In 2004 St. Louis, MO-based Emerson (NYSE: EMR) commissioned Decision Analyst Inc., of Arlington, TX, to conduct a Small Business Power Poll, to determine the attitudes and capabilities of the small business community—that segment that generates 40% of our gross domestic product and creates nearly 70% of all new jobs—in the face of threatened power outages. Here with the sponsor’s permission are a few of the findings:

  • 62% of small businesses do not have any type of backup power supply.
  • 75% say electrical power outages are a threat to their business, but only 22% feel very prepared to deal with an outage.
  • 80% experienced at least one power outage in 2003 (one in four experienced three or more outages)
  • 58% are interested in adapting “big business” backup power technology for their small businesses.
  • 56% say a backup power system would give them a competitive advantage. Agreement in this is twice as high among businesses that have such systems (82%) compared to businesses that do not have such systems (40%).
  • Chief among their power outage fears is losing valuable computer data, records, and research.
  • Of those experiencing power outages, 29% were without power for at least eight hours during the longest outage; 19% was without power for at least 16 hours.

In the wake of the August 2003 power outage:

  • 21% conducted an audit to identify electrical power needs in the event of an outage.
  • 35% researched or considered some type of backup electrical power system.
  • 3% purchased backup power technology. Based on the more than 6 million small businesses that have recorded payrolls in the United States that translates into at least 200,000 small businesses having taken action since the August blackout.

Faith in the Grid…Not!

  • Only one in five is very confident that the power grid can provide reliable electrical service to businesses.
  • The aging power grid (29%) and ravages of Mother Nature (30%) are viewed as the biggest threats to reliable electrical power. 9% ranked terrorism as the top threat.
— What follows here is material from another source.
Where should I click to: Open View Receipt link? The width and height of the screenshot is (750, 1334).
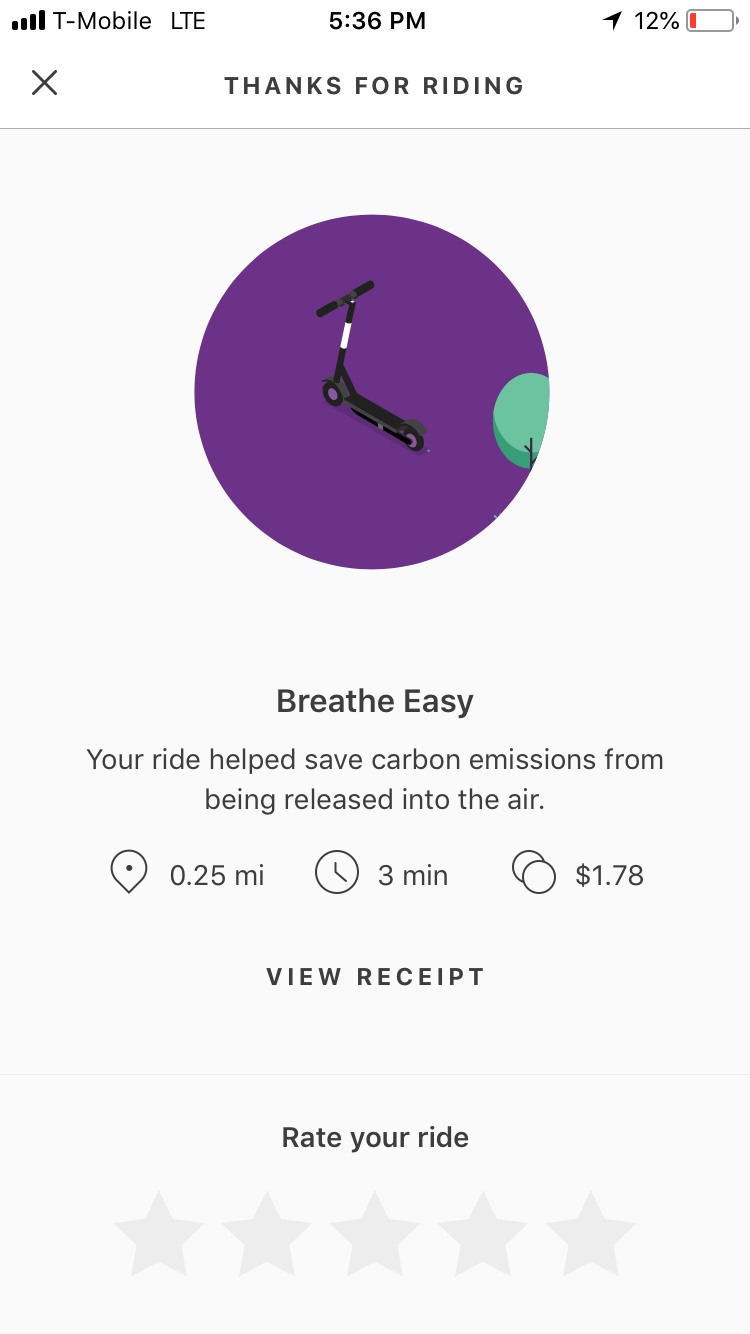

Of the 80% of small businesses that experienced power outages in 2003, 15% said their longest outage cost $5,000 or more. Based on the more than 6 million small businesses that have recorded payrolls in the United States, which translates to at least $4.5 billion in lost revenue and productivity, and untold billions in losses for America’s other 16 million small businesses.

These responses to the survey were both predictable and frightening not only in terms of the sector’s vulnerability to power loss but to the well-being of the nation as a whole. Even those very large organizations seemingly secure behind onsite power resources of their own are not immune from loss when the myriad supplies and services upon which they depend are interrupted from below.

Options, Options, and More Options

Of the many lessons you may wish to take away from Emerson’s survey, none can be more important than the recognition that big or small, firmly established or scratching to stay solvent, we’re all in this together. Yes, backup power can and must play an important role in your energy security, but in the final analysis, options from top to bottom are the critical element…and they come from increased distributed energy resources, not centralization.

I believed it then, and even more fervently today.